Figure 1: This figure shows default rates for combinations of the variables Operating system and E-mail host for all combinations that contain at least 1,000 observations. The x-axis shows default rates, and the y-axis illustrates whether the respective dot comes from a single digital footprint variable (e.g., “Android users”) or whether it comes from a combination of digital footprint variables (e.g., “Android + Hotmail”). (Source: Authors)
All in all, when compared to credit reports, a consumer’s digital footprint is both economically and statistically a better indicator of creditworthiness—not just at the time of purchase but with respect to recovery rates post-default. The authors are careful to point out that, in their opinion, digital footprint data is a complement, and not a replacement for, credit report data. Unfortunately, the authors do not expand on this conclusion sufficiently, given that they also claim that “even simple, easily accessible variables from the digital footprint are important for default prediction over and above [Italics mine] the information content of credit bureau scores.”

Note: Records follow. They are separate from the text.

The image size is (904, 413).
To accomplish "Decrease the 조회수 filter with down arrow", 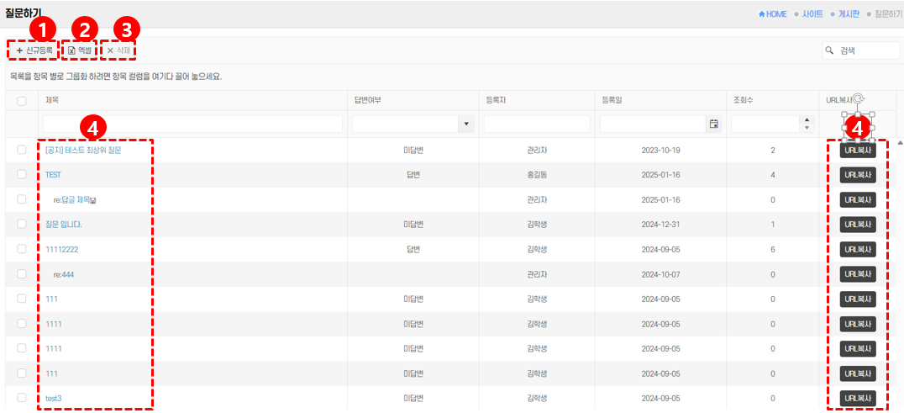I will 807,129.
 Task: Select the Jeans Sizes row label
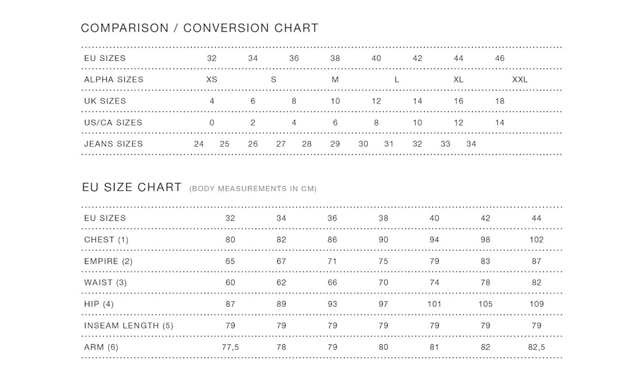point(113,144)
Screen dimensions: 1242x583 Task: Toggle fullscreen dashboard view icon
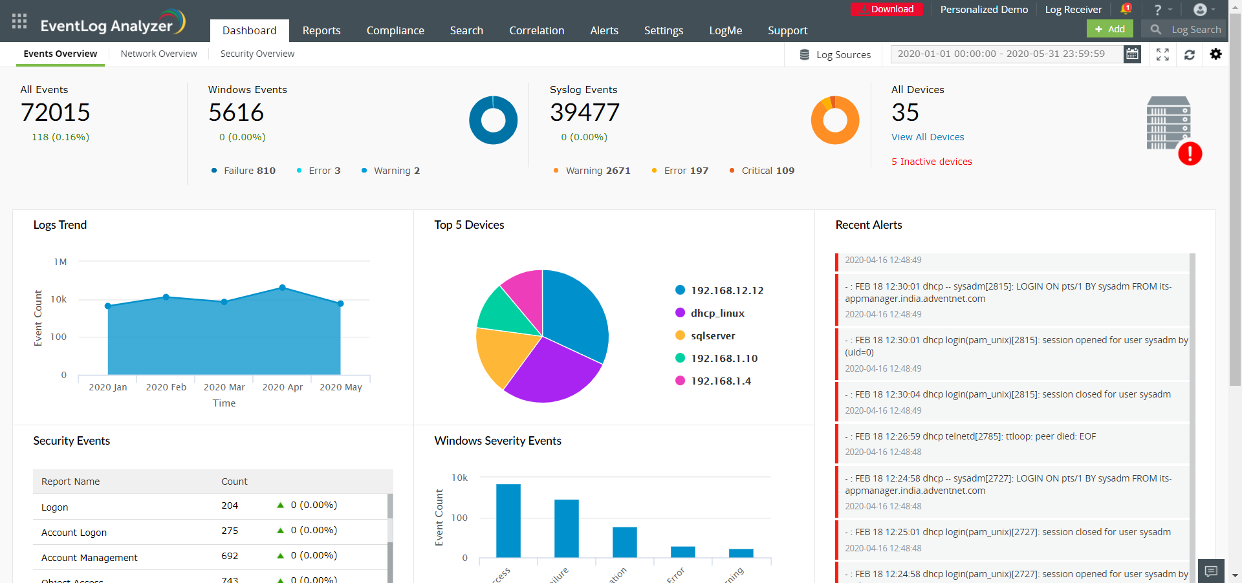pyautogui.click(x=1162, y=55)
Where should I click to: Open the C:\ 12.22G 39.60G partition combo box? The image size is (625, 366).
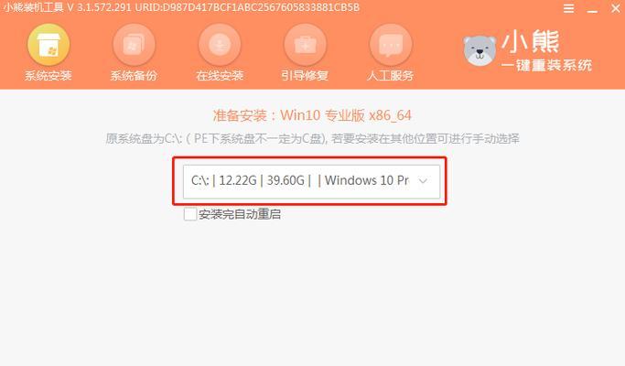click(311, 181)
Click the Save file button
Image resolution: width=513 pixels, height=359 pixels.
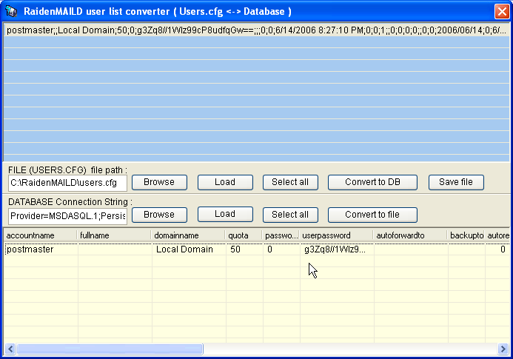pos(455,182)
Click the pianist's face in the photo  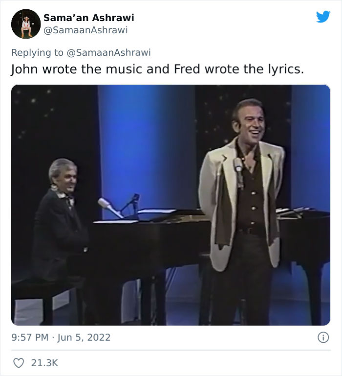coord(63,176)
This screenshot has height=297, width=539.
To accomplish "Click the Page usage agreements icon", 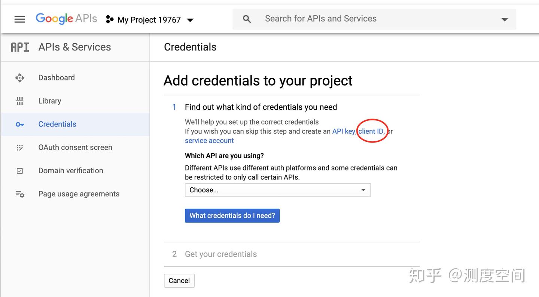I will tap(20, 194).

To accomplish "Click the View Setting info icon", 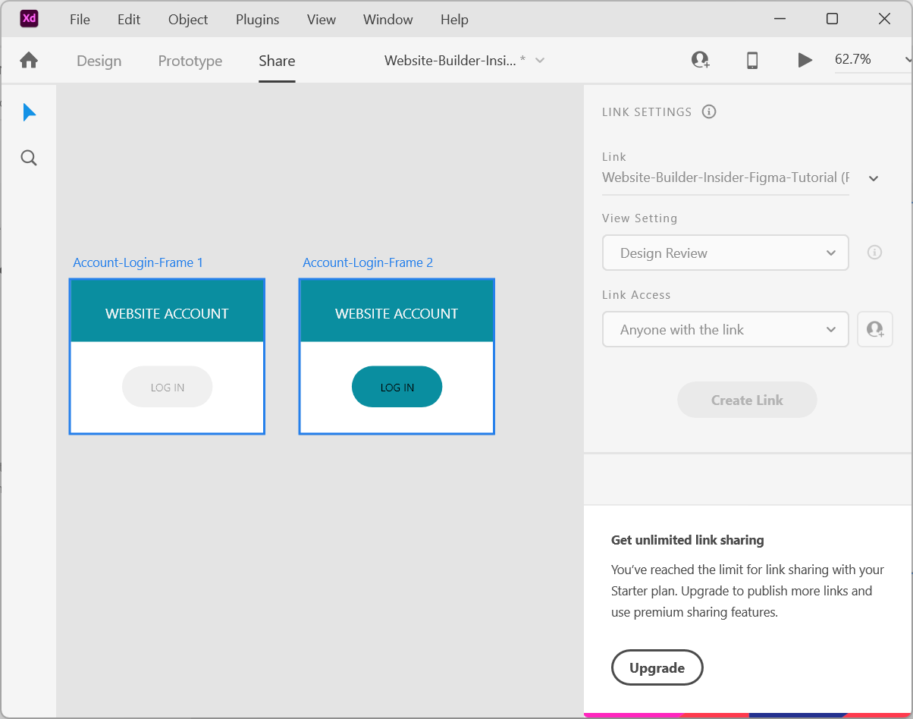I will [x=874, y=253].
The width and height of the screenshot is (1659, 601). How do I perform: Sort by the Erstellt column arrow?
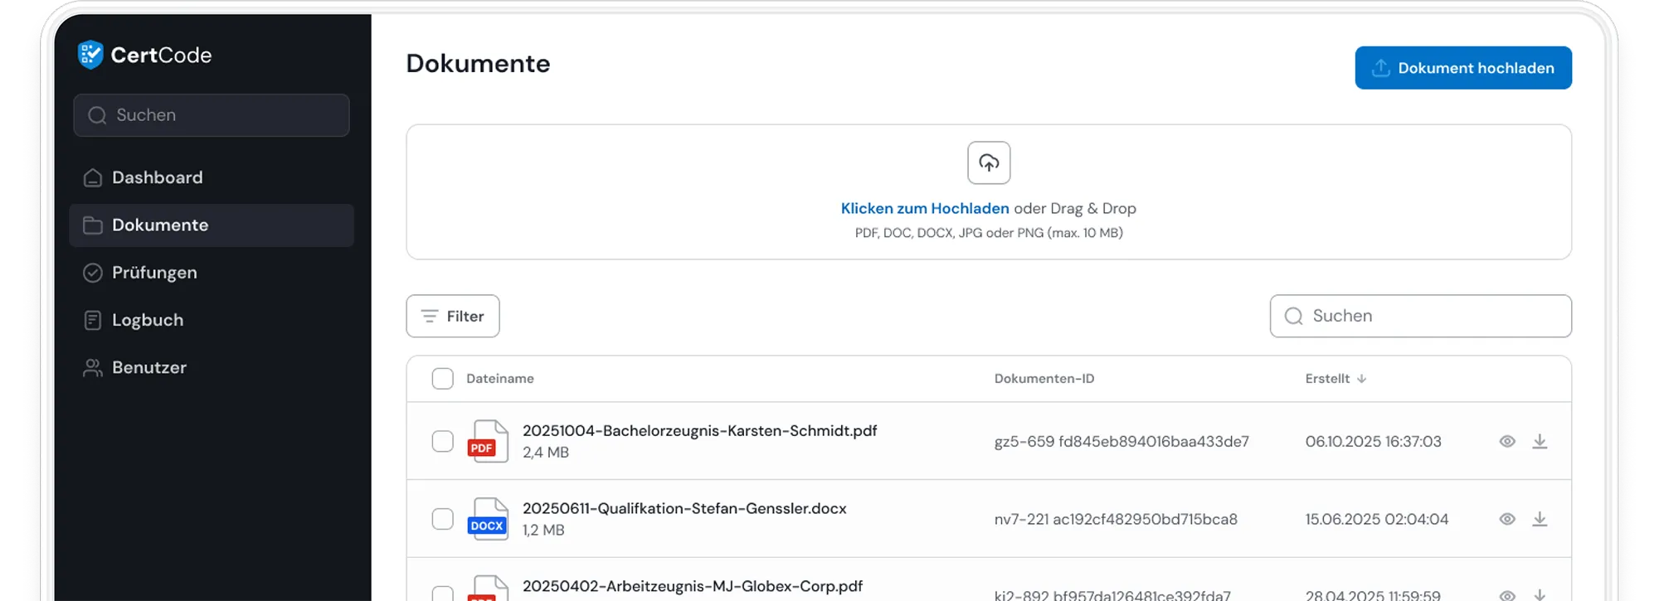[1361, 379]
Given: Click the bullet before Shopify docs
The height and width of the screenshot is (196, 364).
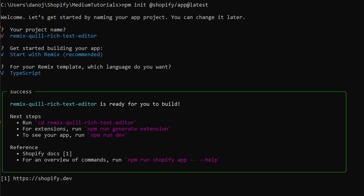Looking at the screenshot, I should 18,154.
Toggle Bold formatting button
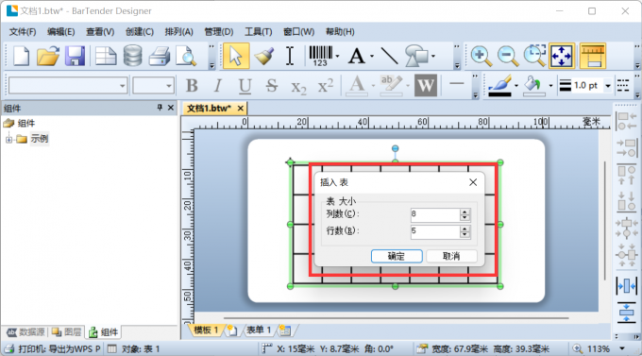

In their appendix, the authors provide additional anecdotal information that supports the conclusion that the findings of this study are not unique to this one seller. Taken together with the primary findings, all the evidence the authors present strongly suggests that digital footprints are a useful indicator of consumer behavior and may even indicate creditworthiness changes before they appear on credit reports. As illustrated in Figure 2 below, the addition of digital footprint data by the seller (which occurred in 2015) into credit decisions has had a material positive impact on the business: “introduction of the digital footprint decreases defaults by roughly one-third, yielding a decrease in default rates of approximately 0.8 percentage point or around €50,000 defaulted loans per month, equivalent to losses of €35,000 per month/0.6 percentage point with a loss given default of 70%.” Assuming a 5% operating margin, this change would be “an improvement in the operating margin of more than 10% that is attributable to the introduction of the digital footprint.”
Figure 2: This figure illustrates the development of default rates and number of observations around the introduction of the digital footprint. The vertical line indicates October 19, 2015, that is, the date of the introduction of digital footprints. (Source: Authors)
In a paper with many provocative points, perhaps the most arresting is the authors’ analysis of the usefulness of digital footprint in assessing the creditworthiness of consumers who are “unscorable” because they have little or no credit history. The authors conclude that “the discriminatory power for unscorable customers matches the discriminatory power for scorable customers.” In other words, digital footprint data can be used to analyze correctly the creditworthiness of consumers with little or no credit history. If this conclusion is correct, it has an important implication:
Given the widespread adaption of smartphones and corresponding digital footprints, the use of digital footprints thus has the potential to boost access to credit for some of the currently 2 billion working-age adults worldwide who lack access to services in the formal financial sector, thereby fostering financial inclusion and lowering inequality.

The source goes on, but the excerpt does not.